The task =
Your task is to repeat exactly the lines below between the line holding "Screen dimensions: 828x390" and the line holding "You are a computer-use agent. 1532x1208", inclusive, and only those.
*** Opening of Dataset excerpts ***
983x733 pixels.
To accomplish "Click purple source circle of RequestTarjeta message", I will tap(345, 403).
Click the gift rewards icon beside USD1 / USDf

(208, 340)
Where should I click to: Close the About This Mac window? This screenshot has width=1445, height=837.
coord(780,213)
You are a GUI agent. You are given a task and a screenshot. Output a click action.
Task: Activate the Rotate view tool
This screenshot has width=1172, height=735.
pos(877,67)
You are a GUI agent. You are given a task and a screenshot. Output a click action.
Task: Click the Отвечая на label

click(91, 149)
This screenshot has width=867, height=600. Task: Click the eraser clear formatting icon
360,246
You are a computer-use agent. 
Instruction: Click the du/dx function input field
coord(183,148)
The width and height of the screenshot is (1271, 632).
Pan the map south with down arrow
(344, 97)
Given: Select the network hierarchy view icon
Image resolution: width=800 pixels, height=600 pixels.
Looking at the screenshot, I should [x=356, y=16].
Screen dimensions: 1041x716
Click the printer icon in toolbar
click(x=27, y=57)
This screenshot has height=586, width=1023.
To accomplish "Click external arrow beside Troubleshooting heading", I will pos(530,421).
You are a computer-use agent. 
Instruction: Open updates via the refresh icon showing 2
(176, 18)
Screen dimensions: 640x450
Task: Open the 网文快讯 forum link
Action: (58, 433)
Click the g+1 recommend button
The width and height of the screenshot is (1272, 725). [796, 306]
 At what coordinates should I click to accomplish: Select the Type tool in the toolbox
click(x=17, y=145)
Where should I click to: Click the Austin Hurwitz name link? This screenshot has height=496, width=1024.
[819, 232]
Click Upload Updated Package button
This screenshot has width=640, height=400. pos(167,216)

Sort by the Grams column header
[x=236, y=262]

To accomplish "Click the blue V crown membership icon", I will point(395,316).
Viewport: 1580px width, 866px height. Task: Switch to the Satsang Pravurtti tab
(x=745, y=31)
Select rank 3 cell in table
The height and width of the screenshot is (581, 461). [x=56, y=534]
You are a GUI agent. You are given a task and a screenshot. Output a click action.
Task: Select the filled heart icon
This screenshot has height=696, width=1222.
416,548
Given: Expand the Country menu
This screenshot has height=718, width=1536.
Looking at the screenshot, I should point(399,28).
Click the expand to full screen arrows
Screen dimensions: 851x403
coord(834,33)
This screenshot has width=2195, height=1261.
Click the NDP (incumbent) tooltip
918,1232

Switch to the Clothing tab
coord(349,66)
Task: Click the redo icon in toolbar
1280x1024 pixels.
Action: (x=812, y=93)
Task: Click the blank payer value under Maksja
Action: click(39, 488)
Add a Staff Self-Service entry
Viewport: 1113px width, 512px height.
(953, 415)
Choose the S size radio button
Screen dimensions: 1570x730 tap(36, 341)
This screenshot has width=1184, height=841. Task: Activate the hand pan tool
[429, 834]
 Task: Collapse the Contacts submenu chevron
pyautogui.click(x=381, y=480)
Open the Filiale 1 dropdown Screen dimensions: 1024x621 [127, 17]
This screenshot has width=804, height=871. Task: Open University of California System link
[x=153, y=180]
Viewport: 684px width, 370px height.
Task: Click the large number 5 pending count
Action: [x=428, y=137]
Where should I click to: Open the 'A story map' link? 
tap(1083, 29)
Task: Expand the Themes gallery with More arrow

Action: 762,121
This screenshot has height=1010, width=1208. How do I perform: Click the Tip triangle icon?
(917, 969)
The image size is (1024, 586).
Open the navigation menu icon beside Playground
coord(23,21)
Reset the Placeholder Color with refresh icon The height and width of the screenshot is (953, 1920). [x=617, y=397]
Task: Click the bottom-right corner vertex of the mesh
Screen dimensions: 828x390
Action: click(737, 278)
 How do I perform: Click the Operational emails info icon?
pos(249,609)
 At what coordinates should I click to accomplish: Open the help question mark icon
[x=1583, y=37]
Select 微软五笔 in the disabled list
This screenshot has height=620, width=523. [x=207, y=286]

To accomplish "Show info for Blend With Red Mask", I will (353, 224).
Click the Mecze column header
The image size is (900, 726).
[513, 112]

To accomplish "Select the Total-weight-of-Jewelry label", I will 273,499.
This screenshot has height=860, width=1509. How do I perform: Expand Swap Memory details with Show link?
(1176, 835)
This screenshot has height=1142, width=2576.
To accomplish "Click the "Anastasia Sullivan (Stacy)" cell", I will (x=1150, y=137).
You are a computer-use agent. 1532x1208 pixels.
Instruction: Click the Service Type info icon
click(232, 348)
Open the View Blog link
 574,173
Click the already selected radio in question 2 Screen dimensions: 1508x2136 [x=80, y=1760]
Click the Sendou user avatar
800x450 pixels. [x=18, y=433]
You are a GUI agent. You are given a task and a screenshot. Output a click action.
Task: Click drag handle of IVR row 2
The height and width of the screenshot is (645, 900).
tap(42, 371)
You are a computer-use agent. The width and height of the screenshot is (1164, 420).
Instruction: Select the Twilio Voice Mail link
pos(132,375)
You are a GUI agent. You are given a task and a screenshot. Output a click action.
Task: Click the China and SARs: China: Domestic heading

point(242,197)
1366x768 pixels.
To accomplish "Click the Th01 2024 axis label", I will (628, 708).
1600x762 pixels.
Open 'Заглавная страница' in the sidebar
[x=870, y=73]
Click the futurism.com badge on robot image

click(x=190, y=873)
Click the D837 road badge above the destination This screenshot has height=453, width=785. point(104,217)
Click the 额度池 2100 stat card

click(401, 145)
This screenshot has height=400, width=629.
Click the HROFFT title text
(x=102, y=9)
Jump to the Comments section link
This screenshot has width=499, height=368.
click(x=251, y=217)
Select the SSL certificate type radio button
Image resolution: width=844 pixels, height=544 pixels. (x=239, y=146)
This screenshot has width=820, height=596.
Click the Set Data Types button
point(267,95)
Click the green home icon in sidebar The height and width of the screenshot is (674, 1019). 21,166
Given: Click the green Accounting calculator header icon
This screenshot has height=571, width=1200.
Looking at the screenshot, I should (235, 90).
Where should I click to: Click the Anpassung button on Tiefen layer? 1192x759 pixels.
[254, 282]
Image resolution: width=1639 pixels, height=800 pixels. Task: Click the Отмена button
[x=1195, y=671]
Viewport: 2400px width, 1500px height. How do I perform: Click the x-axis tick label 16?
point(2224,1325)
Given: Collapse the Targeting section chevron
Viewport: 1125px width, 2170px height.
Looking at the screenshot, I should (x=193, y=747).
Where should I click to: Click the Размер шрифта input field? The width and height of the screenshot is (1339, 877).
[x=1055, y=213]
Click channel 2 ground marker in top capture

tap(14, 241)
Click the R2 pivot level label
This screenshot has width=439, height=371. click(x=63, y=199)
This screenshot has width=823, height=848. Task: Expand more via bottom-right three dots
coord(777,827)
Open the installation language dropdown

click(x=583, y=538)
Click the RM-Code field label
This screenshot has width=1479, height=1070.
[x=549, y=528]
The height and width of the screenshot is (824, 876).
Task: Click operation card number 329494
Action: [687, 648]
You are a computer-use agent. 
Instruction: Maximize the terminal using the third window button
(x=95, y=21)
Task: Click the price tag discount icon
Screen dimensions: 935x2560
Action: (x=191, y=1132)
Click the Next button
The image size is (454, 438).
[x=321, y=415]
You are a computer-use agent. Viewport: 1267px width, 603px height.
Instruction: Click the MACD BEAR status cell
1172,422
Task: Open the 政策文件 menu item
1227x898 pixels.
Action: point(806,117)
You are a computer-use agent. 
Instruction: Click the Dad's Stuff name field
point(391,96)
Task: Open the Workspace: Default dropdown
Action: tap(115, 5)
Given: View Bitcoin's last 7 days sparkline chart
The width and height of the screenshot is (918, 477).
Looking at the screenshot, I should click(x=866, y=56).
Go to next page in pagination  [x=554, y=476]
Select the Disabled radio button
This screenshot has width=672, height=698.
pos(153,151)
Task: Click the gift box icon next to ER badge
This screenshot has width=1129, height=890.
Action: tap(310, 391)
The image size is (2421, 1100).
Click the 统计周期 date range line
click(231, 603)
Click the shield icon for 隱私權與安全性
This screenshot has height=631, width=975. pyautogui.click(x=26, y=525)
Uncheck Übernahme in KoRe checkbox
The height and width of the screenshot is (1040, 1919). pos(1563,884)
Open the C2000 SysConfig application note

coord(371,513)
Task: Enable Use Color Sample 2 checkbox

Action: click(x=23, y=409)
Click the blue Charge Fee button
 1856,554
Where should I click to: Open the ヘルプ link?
*** Close of Dataset excerpts ***
Solution to the exercise =
Screen dimensions: 828x390
Action: click(737, 278)
 How do I perform: Click the Operational emails info icon?
pos(249,609)
 At what coordinates should I click to accomplish: Open the help question mark icon
[x=1583, y=37]
Select 微软五笔 in the disabled list
This screenshot has height=620, width=523. [x=207, y=286]

To accomplish "Show info for Blend With Red Mask", I will (353, 224).
Click the Mecze column header
The image size is (900, 726).
[513, 112]

To accomplish "Select the Total-weight-of-Jewelry label", I will 273,499.
This screenshot has height=860, width=1509. How do I perform: Expand Swap Memory details with Show link?
(1176, 835)
This screenshot has height=1142, width=2576.
To accomplish "Click the "Anastasia Sullivan (Stacy)" cell", I will (x=1150, y=137).
You are a computer-use agent. 1532x1208 pixels.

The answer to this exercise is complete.